◆ Extracted entries:
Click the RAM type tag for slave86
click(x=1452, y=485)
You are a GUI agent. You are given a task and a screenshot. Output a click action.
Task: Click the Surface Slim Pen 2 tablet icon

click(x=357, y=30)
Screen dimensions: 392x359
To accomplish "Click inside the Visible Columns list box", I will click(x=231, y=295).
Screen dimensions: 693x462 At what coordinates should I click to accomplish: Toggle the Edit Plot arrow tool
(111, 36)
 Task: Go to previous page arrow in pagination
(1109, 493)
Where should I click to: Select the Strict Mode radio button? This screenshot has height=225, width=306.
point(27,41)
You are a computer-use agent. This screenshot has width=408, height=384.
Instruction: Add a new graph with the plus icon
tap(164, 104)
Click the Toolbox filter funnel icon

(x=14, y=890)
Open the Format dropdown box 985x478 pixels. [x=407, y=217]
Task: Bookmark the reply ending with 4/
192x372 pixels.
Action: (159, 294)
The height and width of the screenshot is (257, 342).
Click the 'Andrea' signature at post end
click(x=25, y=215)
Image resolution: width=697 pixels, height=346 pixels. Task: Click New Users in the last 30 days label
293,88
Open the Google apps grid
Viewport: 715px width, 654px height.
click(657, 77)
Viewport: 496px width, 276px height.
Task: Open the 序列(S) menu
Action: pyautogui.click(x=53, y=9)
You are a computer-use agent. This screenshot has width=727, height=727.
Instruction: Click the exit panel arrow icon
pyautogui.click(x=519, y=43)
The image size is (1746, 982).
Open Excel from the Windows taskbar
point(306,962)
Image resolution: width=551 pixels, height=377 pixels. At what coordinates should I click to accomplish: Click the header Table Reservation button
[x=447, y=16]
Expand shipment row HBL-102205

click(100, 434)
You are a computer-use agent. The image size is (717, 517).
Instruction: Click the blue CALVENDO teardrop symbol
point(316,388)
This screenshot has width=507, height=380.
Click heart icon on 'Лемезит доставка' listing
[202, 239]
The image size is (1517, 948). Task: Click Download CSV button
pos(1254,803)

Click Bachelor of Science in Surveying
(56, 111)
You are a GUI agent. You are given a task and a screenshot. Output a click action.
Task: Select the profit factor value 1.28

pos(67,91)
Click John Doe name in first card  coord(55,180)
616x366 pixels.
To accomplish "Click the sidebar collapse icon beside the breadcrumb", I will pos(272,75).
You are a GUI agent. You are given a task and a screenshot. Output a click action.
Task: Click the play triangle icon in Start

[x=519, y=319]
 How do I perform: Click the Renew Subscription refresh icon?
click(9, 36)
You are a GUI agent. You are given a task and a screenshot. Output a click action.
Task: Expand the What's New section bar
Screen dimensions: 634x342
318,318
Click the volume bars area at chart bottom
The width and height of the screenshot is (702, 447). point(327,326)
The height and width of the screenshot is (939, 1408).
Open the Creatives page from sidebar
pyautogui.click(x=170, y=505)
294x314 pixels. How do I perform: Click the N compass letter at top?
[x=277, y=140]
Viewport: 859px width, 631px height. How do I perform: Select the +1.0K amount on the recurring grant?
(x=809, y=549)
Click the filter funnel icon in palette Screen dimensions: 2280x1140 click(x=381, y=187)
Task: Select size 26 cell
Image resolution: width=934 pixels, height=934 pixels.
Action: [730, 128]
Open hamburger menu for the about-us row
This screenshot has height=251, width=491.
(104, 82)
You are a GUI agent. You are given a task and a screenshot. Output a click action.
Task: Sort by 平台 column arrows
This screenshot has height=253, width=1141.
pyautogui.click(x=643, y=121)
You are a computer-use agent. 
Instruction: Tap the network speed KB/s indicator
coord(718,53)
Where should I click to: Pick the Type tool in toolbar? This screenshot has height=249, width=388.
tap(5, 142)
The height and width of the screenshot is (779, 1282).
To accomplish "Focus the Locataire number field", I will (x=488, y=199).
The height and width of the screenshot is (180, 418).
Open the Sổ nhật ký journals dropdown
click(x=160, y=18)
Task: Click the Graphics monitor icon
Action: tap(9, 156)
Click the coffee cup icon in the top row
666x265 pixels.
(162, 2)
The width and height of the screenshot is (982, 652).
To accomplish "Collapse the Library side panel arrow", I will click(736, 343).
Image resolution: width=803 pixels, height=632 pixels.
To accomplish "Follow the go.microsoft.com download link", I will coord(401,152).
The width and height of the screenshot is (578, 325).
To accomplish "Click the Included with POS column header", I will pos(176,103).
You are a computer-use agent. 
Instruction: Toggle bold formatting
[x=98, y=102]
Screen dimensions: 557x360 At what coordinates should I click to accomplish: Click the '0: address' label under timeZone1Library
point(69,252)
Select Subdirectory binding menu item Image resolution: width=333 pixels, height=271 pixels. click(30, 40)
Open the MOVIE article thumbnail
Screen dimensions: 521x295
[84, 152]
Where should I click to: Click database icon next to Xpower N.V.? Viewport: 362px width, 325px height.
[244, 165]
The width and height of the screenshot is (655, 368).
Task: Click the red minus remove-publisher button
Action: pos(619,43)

◆ Short problem:
Put the records above, from the line with "The height and width of the screenshot is (180, 418)." to the line with "I will coord(401,152).", both included, into a Markdown table with the columns Row and Text, where Row is the row number and Text is the line. Leave out blank lines.

◆ Solution for this task:
| Row | Text |
|---|---|
| 1 | The height and width of the screenshot is (180, 418). |
| 2 | Open the Sổ nhật ký journals dropdown |
| 3 | click(x=160, y=18) |
| 4 | Task: Click the Graphics monitor icon |
| 5 | Action: tap(9, 156) |
| 6 | Click the coffee cup icon in the top row |
| 7 | 666x265 pixels. |
| 8 | (162, 2) |
| 9 | The width and height of the screenshot is (982, 652). |
| 10 | To accomplish "Collapse the Library side panel arrow", I will click(736, 343). |
| 11 | Image resolution: width=803 pixels, height=632 pixels. |
| 12 | To accomplish "Follow the go.microsoft.com download link", I will coord(401,152). |